Stored data
·····

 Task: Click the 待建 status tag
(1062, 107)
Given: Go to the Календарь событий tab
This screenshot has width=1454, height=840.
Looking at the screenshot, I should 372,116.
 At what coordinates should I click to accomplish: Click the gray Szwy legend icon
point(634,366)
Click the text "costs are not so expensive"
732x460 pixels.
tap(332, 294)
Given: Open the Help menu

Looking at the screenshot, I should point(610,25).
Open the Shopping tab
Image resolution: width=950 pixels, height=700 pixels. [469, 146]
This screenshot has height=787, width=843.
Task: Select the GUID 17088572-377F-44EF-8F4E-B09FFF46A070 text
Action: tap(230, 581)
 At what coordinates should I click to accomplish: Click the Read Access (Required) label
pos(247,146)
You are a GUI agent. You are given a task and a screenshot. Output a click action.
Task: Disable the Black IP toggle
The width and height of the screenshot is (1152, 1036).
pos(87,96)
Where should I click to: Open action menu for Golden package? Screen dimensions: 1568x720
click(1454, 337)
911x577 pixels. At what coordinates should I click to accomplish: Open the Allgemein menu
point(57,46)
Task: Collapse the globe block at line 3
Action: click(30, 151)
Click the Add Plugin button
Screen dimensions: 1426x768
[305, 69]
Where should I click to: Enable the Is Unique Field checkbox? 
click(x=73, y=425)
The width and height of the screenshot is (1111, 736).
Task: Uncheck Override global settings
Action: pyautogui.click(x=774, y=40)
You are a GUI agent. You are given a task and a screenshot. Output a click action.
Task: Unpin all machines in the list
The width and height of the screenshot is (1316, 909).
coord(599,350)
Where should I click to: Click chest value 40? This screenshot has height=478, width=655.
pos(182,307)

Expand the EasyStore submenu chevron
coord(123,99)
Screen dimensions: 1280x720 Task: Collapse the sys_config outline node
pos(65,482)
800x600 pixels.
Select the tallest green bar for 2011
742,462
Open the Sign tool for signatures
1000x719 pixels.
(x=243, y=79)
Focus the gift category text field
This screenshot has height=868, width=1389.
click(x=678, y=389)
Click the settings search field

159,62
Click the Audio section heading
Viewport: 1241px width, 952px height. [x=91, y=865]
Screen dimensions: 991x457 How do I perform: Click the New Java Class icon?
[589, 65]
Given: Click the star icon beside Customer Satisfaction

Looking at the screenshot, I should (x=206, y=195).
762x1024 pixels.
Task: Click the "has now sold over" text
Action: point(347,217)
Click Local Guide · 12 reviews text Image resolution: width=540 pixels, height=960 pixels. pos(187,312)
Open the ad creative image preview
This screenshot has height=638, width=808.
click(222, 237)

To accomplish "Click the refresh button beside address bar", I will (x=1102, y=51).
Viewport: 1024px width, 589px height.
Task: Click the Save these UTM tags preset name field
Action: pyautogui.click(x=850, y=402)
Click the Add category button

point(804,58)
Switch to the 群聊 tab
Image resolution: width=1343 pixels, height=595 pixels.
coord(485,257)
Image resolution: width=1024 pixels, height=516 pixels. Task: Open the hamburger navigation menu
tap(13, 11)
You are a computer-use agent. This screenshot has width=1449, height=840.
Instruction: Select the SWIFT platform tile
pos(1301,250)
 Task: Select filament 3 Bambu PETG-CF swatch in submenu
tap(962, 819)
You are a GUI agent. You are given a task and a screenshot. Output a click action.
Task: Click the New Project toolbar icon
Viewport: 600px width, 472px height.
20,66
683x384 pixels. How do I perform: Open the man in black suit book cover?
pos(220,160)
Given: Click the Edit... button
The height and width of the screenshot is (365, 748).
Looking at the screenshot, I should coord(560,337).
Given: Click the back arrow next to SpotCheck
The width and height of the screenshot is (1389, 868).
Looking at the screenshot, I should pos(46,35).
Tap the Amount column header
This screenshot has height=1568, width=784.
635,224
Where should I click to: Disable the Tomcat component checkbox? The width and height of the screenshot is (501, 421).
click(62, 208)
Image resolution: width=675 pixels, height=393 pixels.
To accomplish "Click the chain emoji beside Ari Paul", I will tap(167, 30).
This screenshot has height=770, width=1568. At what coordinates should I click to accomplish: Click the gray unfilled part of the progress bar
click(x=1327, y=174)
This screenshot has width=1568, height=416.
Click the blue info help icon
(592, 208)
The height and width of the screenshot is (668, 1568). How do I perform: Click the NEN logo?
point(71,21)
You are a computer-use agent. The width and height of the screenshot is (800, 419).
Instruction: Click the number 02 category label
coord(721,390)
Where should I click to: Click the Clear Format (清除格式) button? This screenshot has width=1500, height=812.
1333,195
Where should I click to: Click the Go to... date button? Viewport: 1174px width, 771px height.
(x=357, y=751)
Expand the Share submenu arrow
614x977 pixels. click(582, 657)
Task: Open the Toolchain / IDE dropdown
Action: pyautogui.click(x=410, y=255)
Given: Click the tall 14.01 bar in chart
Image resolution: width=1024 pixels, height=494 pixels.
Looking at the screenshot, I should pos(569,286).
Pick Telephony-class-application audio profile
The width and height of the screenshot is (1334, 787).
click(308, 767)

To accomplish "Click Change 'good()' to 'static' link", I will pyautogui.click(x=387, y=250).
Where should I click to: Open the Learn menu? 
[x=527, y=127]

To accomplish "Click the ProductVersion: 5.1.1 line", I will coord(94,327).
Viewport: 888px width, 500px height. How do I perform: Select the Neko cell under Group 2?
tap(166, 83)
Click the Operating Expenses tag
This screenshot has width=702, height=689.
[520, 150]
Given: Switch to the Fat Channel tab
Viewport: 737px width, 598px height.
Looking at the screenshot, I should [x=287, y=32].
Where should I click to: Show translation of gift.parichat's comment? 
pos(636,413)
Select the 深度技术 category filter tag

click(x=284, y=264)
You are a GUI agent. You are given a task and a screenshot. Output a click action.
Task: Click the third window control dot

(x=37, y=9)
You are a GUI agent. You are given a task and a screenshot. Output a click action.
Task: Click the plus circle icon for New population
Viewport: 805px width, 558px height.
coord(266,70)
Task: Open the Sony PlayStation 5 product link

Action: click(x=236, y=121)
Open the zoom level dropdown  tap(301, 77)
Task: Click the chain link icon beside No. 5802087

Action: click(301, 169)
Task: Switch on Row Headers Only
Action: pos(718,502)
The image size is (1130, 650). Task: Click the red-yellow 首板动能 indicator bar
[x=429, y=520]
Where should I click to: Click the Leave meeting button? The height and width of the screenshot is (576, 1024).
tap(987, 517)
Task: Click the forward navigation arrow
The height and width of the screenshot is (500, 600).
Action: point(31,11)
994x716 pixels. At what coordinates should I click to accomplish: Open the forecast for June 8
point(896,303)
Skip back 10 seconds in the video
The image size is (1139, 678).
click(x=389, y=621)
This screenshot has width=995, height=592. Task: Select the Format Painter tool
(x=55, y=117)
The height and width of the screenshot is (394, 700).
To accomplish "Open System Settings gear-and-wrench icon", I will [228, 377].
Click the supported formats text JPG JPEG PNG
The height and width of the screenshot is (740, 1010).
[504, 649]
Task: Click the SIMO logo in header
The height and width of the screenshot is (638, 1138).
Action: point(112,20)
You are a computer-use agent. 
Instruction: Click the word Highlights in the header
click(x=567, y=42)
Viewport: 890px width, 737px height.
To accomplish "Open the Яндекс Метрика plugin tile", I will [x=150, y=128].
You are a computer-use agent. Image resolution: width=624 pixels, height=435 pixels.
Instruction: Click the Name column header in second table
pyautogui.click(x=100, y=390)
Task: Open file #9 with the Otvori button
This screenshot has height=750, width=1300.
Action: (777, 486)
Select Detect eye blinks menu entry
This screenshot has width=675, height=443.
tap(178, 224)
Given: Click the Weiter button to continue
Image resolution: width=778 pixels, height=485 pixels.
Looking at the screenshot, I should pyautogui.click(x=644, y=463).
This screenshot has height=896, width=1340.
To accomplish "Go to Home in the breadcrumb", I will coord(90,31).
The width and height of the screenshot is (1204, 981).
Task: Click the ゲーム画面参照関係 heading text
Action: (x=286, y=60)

·····

Filter the data down to the lines that contain the string "computer", and copy them.

You are a computer-use agent. This screenshot has width=1449, height=840.
You are a computer-use agent. The width and height of the screenshot is (800, 419).
You are a computer-use agent. 
You are a computer-use agent. Image resolution: width=624 pixels, height=435 pixels.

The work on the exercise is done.